This repository contains the official implementation, data, and experiment materials for the paper “Cognitive Flow: An LLM-Automated Framework for Quantifying Reasoning Distillation.”
For further details, please refer to the full paper for theoretical background, experimental methodology, and complete visual results.
The Cognitive Flow framework converts unstructured CoT text into a structured, quantifiable representation of reasoning style through four main stages:
The reasoning trace between <think> and </think> tags is extracted and divided into discrete reasoning steps using double-newline delimiters (\n\n).
A Label Extractor LLM analyzes a large random sample of reasoning steps (≈1000) to define a concise set of cognitive state labels (e.g., Interpretation, Calculation, Verification).
Prompt templates for this stage are available in cognitive_flow_utils/prompt_templates.py.
A Step Classifier LLM assigns one cognitive label to each reasoning step in a few-shot classification setup. The corresponding prompts are also defined in prompt_templates.py.
Labeled sequences are aggregated into an N×N state transition matrix, capturing the conditional probability of transitions between cognitive states — effectively a “fingerprint” of a model’s reasoning style.
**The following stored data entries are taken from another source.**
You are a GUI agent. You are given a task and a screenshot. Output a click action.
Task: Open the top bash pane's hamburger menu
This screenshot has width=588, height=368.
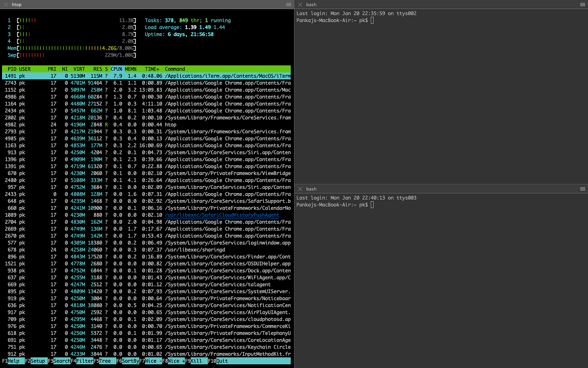[x=583, y=4]
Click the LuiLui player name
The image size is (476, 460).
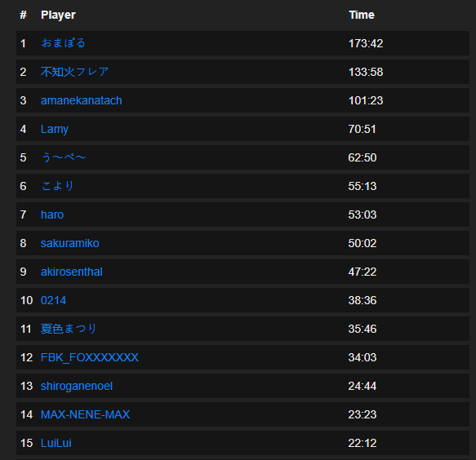click(56, 443)
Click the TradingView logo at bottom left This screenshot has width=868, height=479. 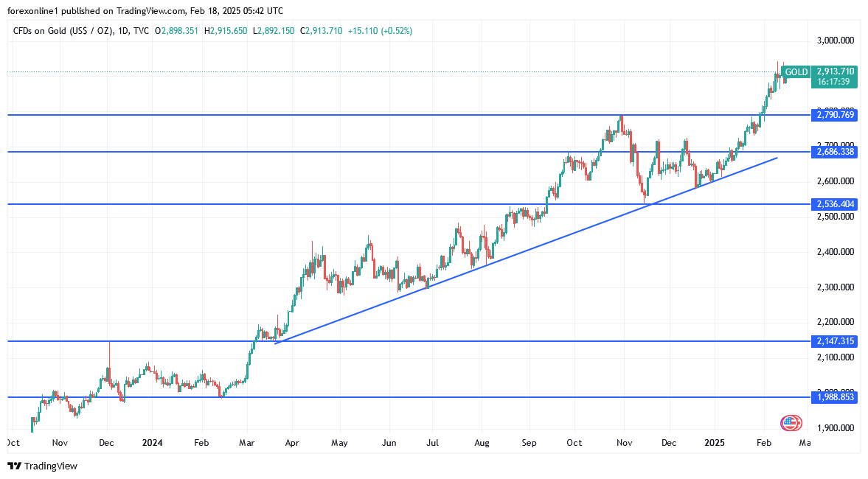point(42,466)
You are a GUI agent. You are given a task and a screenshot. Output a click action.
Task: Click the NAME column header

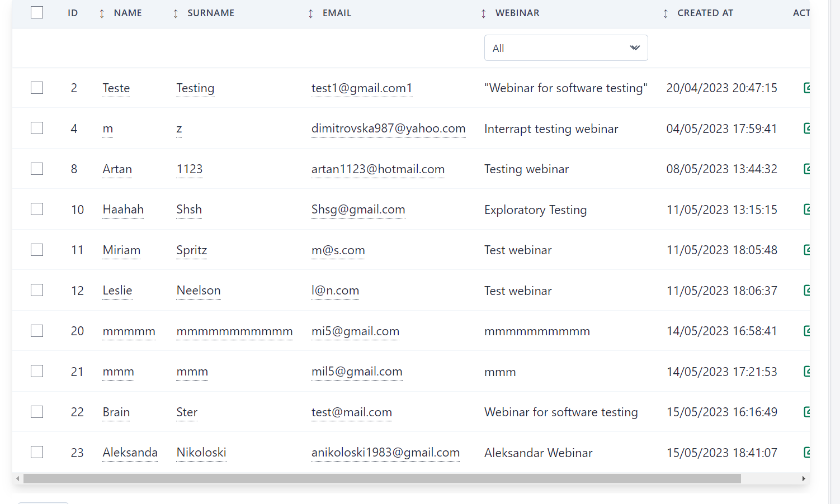tap(128, 13)
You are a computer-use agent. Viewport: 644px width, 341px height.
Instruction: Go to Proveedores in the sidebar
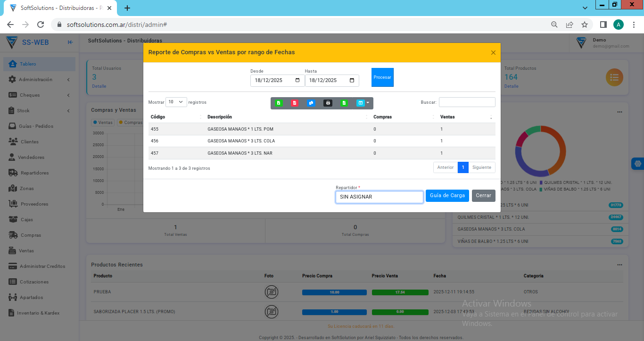click(34, 204)
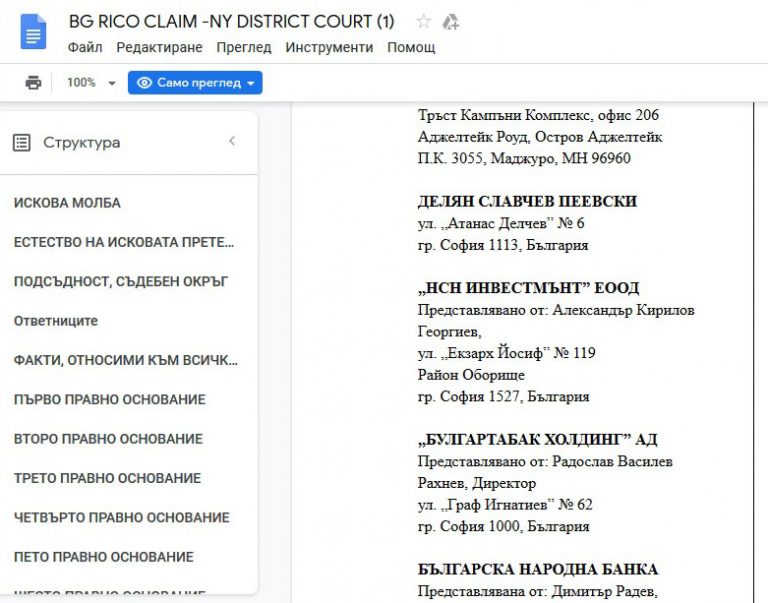This screenshot has width=768, height=603.
Task: Select ПОДСЪДНОСТ, СЪДЕБЕН ОКРЪГ outline entry
Action: (x=121, y=282)
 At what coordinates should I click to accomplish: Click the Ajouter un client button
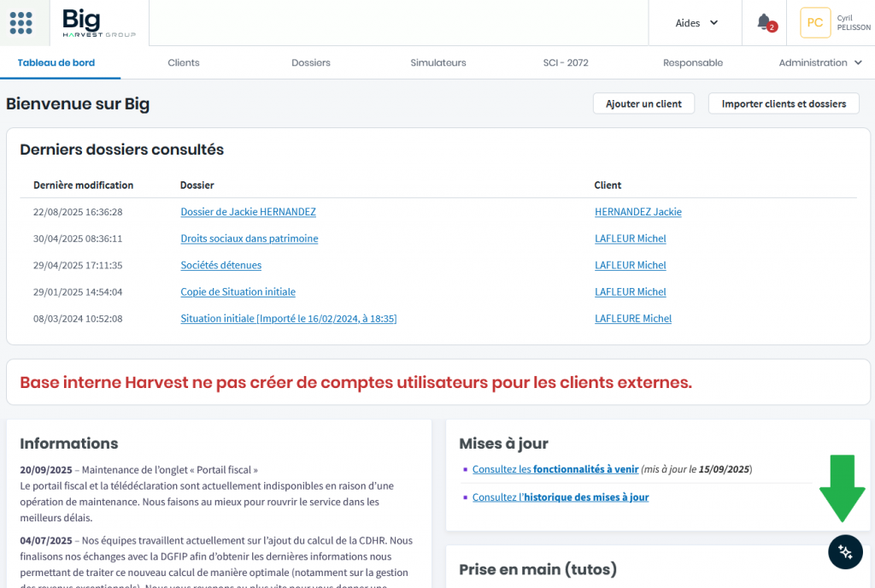point(643,104)
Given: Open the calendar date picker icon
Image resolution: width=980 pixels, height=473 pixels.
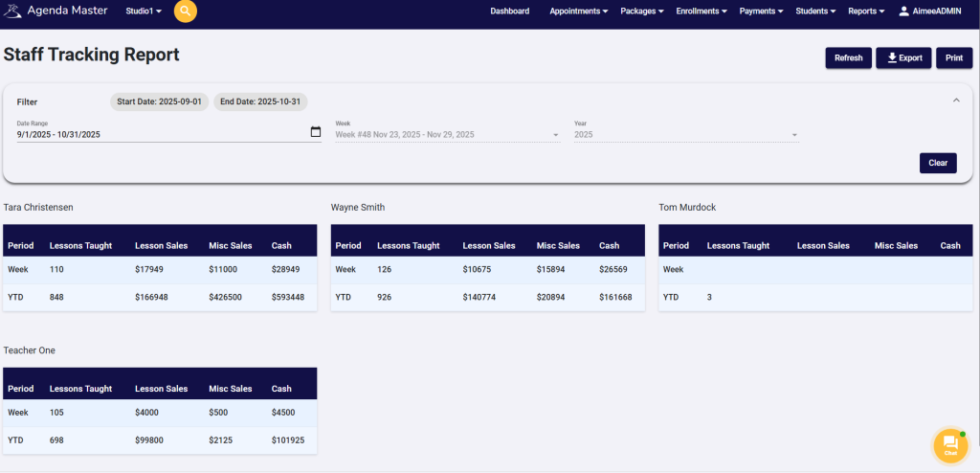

This matrix is used for quantitative comparisons across models through metrics such as Cosine Similarity (CS) and Kullback-Leibler Divergence (KLD).
├── cognitive_flow_utils/
│ ├── dataset_utils.py # Helper functions for handling prompt datasets
│ ├── llm_methods.py # Core functions for querying LLMs
│ ├── models_and_clients.py # Definitions and clients for models (DeepSeek, Gemma, etc.)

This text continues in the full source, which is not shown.